Fig. 3: Previtellogenic oocyte (I) surrounded by thin follicle epithelium

Fig. 4:
Electron micrograph of primary growth phase oocyte form the ovary of trout. Follicle cells (F) surrounded by basal lamina (bl) show abundant microvilli (mv) projecting from oocyte (O) surface. Thecal cells (T) form the outermost layer of the follicles in the ovary. X16.6k

Fig. 5:
Follicle wall of early vitellogenic oocyte. Theca interna (ti) and theca externe (te) differentiated in this stage. X10k

Fig. 6:
The vitellogenic oocyte covered by cuboidal follicle cells (fe), between zona radiata (zr) and theca (t). Connective tissue, is dyed blue and capillary (k) are showed in the vitellogenic oocytes. Dye: Azan trichrom

Fig. 7:
Follicle cells incluing several mitocondria (m), vesicules (v) and nucleus (n). Basal lamina (bl) and theca (t) surrounding follicle. X25k

Fig. 8:
The ooplasma (op) of the vitellogenic oocyte and follicle wall, consist of follicular epithelium (fe), zona radiata (zr) and microvilli (mv). Follicular cell have a ear shape nucleus (n) and its nucleolus (no). X13k

Fig. 9:
The microvilli (mv) extended between the ooplasma (op) and follicle cells (fe). X15k

Fig. 10:
Intercellular space (v) with amorphous materials and heterochromatin (hc) area are seen in the follicular cell. X25k

Fig. 11:
Post ovulatory follicle (POF) and capillary (k) are seen in the ovary. Dye: PAS-Haemalun

In EM studies have revealed the presence of various cells organelles, including well developed Golgi complex, various vesicules, lipid droplets and mitochondria (Fig. 7). The presence of these elements in the cytoplasm of follicle cells as described above is indicative of protein synthesis (Guraya, 1986). These proteins transport into the oocyte by microvilli (Fig. 8 and 9). The heterochromatin is mainly positioned peripherally in the nuclei of follicle cells. In the later stages of oocyte growth, follicular epithelium was stretched and observed some intercellular spaces. The spaces were filled with amorphous material (Fig. 10). After ovulation we are distinguished that follicle epithelium and theca were folded (Fig. 11).

DISCUSSION

Despite the wide geographic distribution of the trout, the timing of the spawning period does not show any important variation between different areas. Spawning generally take place during early winter. The present observations like to van den Hurk et al. (1979), Tyler et al. (1990) and Tyler (1991).
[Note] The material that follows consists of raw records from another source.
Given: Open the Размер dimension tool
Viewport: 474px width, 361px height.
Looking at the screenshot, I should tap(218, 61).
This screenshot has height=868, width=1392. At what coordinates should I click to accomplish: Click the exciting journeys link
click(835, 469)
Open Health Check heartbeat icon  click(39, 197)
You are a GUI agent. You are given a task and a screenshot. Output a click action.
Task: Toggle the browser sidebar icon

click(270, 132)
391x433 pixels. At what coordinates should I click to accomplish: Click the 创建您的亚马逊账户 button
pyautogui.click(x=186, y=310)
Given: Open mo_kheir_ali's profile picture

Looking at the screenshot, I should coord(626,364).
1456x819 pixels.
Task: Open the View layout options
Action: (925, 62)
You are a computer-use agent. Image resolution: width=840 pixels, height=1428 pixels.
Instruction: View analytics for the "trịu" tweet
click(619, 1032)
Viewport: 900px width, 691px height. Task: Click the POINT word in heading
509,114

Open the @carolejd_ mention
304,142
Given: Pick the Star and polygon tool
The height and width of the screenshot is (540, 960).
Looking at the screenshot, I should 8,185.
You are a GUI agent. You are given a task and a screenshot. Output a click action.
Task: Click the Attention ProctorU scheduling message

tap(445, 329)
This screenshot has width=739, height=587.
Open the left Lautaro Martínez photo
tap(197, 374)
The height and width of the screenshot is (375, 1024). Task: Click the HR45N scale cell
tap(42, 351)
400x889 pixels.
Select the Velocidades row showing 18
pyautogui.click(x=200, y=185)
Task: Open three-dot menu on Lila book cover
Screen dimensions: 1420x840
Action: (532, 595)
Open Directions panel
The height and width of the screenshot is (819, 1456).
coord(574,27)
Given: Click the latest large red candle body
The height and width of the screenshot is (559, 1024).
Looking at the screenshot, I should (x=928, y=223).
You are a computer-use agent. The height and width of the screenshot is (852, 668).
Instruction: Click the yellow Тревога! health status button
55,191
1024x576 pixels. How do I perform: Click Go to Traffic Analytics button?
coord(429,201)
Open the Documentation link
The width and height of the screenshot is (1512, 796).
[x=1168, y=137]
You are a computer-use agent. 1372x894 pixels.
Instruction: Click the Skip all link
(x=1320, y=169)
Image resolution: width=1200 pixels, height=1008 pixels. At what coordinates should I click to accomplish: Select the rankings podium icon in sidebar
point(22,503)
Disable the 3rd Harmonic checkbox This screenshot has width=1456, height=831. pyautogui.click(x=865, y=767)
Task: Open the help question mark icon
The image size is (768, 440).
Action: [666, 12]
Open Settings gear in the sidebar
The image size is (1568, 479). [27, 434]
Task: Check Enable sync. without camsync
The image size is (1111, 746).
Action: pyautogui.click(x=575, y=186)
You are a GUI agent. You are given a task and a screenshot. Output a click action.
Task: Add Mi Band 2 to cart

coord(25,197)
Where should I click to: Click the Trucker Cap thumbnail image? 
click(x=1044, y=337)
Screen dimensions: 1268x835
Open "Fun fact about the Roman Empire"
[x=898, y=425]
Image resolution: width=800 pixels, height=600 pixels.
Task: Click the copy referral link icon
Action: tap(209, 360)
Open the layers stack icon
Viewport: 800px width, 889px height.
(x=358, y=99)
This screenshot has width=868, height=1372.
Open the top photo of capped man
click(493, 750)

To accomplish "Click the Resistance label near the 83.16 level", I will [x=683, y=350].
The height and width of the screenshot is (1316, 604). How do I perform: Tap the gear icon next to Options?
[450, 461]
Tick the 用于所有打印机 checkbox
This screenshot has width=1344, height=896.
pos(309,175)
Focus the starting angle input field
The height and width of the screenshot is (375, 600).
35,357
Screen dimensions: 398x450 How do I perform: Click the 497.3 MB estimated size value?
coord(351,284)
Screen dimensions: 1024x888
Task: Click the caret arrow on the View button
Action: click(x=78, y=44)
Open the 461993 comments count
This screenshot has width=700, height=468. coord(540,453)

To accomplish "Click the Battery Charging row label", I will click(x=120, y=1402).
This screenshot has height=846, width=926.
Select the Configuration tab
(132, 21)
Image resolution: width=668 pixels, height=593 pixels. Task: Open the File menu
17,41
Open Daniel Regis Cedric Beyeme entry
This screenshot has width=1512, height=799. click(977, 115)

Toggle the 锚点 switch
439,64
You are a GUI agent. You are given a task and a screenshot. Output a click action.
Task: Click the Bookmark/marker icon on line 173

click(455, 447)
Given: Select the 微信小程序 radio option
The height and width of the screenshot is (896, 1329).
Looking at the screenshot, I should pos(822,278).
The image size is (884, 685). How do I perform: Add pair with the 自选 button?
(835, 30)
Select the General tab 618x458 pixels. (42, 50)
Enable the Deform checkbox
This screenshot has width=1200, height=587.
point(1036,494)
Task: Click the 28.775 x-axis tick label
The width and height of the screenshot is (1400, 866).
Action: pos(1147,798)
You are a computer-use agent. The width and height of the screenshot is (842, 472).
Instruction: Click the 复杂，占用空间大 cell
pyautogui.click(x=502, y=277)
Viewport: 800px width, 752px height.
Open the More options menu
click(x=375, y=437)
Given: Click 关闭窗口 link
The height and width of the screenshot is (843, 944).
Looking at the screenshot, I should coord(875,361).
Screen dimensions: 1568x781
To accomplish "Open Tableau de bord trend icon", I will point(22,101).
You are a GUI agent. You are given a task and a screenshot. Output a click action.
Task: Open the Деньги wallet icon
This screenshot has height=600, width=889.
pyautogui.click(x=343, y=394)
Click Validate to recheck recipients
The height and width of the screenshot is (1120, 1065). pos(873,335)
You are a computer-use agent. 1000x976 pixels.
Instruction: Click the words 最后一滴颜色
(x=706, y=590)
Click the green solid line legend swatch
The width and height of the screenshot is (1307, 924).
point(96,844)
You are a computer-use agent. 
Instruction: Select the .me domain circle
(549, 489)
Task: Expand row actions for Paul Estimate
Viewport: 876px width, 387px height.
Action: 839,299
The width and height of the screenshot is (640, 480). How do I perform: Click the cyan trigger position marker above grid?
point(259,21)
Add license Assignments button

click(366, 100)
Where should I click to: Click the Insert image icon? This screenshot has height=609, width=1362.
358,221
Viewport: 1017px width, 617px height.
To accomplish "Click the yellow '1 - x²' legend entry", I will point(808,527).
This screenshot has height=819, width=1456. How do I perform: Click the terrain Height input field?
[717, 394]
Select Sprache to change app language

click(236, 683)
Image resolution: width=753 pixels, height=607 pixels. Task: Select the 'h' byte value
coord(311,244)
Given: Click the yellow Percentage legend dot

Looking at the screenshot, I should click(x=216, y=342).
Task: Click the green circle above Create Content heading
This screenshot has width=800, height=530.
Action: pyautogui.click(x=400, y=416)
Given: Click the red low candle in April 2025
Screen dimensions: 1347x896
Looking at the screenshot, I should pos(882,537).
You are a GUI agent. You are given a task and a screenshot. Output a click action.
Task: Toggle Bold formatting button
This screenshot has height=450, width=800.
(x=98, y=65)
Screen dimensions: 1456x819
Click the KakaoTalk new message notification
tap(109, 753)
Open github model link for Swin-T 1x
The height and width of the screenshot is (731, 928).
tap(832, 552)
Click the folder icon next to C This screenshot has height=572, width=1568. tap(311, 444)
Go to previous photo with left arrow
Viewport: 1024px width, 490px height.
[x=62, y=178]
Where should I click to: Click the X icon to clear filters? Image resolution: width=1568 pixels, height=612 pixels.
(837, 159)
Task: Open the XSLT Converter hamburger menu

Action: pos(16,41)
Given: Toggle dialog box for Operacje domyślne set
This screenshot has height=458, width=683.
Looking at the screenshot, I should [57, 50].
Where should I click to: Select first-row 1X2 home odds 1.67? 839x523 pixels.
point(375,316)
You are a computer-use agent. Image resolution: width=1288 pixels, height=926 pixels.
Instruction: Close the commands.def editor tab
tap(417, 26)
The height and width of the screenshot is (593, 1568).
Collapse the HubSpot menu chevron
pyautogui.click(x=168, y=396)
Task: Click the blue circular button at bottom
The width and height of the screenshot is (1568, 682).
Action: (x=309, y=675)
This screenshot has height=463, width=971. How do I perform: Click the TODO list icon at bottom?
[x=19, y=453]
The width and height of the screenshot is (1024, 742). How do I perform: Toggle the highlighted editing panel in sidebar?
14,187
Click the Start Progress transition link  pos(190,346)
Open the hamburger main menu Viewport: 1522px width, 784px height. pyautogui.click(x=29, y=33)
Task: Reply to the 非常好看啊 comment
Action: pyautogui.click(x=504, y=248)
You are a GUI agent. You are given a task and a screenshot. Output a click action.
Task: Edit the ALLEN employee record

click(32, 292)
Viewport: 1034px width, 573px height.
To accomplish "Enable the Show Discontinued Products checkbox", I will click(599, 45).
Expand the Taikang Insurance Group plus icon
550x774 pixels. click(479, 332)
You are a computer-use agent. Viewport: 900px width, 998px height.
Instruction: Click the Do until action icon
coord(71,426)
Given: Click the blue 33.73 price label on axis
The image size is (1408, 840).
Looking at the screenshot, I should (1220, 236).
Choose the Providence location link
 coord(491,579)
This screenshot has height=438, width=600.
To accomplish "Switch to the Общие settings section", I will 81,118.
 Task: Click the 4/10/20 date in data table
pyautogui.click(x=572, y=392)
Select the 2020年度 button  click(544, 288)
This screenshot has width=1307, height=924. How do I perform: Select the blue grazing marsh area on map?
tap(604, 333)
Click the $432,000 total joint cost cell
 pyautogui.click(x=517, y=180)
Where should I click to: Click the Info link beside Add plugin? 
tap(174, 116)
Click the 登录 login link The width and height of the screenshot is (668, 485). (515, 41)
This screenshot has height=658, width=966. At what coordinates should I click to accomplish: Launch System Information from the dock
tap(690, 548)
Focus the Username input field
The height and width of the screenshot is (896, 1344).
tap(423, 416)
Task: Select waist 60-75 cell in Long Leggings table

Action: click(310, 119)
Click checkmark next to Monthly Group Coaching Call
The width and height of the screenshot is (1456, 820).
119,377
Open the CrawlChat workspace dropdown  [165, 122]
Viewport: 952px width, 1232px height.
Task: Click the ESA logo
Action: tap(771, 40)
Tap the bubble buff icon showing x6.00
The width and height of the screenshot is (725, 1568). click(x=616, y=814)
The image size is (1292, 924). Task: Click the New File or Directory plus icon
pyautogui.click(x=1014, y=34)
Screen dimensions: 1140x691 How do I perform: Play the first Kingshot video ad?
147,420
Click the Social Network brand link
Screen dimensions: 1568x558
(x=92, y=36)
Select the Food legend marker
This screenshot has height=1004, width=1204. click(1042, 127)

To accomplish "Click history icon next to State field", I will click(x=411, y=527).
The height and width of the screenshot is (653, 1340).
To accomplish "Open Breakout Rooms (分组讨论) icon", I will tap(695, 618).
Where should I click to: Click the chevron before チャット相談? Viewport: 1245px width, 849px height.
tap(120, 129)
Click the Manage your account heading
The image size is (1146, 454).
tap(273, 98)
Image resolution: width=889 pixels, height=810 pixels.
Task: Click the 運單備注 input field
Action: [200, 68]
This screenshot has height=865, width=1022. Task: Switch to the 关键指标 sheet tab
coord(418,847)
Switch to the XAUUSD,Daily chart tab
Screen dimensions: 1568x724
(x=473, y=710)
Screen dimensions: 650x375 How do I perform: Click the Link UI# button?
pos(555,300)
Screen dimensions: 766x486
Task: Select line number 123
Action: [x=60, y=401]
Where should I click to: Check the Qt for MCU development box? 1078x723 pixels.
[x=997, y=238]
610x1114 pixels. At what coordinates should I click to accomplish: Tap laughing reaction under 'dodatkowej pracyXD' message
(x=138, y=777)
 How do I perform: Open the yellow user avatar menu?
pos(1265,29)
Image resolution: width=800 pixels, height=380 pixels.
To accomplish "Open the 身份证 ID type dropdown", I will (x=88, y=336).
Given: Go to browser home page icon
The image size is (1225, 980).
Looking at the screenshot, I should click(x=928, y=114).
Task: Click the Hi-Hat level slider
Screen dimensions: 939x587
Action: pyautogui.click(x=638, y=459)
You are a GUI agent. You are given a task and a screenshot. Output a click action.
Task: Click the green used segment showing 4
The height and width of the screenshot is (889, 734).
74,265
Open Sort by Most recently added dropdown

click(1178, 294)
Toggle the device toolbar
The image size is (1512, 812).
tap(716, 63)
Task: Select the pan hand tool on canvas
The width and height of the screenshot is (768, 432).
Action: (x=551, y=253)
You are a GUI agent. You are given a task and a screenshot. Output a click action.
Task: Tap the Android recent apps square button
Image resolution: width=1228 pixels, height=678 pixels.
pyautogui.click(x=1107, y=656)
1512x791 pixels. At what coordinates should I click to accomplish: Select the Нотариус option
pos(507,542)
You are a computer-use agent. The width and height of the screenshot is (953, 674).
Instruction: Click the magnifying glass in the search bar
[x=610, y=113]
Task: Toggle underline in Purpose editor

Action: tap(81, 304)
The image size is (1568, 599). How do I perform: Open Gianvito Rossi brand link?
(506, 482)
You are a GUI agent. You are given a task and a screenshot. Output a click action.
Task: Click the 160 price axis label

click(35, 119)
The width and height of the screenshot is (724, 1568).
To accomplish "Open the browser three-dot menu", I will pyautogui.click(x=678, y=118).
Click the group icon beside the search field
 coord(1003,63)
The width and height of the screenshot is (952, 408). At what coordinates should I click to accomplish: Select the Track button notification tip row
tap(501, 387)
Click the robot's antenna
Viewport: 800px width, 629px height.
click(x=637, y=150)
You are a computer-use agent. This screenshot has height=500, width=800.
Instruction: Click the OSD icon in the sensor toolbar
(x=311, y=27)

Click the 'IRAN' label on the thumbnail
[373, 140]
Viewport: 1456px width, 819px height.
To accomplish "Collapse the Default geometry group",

The oocyte follicular epithelium in teleost fish is derived from prefollicular somatic cells associated with germ cell clusters or nests in the ovigerous lamellae (Grier, 2000; Quagio-Grassiotto and Guimarães, 2003). The prefollicular cells originate from the ovigerous lamellae epithelium (Grier, 2000). In O. mykiss as in the other Teleostei when the oocytes leave the nests, prefollicular cells accompany them and form an epithelium surrounding the oocytes continuously (Wallace and Selman, 1981; Grier, 2000; Quagio-Grassiotto and Guimarães, 2003).

During the primary oocyte growth the follicular epithelium and theca transform. The initially is composed of a layer of squamous follicular cells, derived from the connective tissue forms theca. Basal lamina lies between them (Wallace and Selman, 1981; de Vlaming 1983; Guraya, 1986; Grier, 2000; Quagio-Grassiotto and Guimarães, 2003). During the secondary growth phase or vitellogenesis the follicular epithelium is recognized as protein-producing cells. Basal lamina thickness and the theca interna vascularization like described by Wourms (1976). The intercellular spaces of the follicular epithelium contain material of low electron density (Guraya, 1986; Kjesbu and Kryvi, 1998; Quagio-Grassiotto and Guimarães, 2003). Zona radiata consisted of a thick densely staining only one layer in the trout similar to Larson, 1986. This characteristic is likely to be related to its oviparous nature.

Electron microscopy and histochemical studies have suggested that the follicular cells would be involved in synthesis different proteins during oocyte development. Part of these proteins would be used by the oocyte for its development.

ACKNOWLEDGMENTS

This study was funded within the framework of a research program financed by Marmara University, Sciencitific Researche Found (Project number, FEN-BSE-085/0512019. The authors are indebted to technicians in I.U. Histology and Embryology Laboratory, for their assistance in preparing EM sections.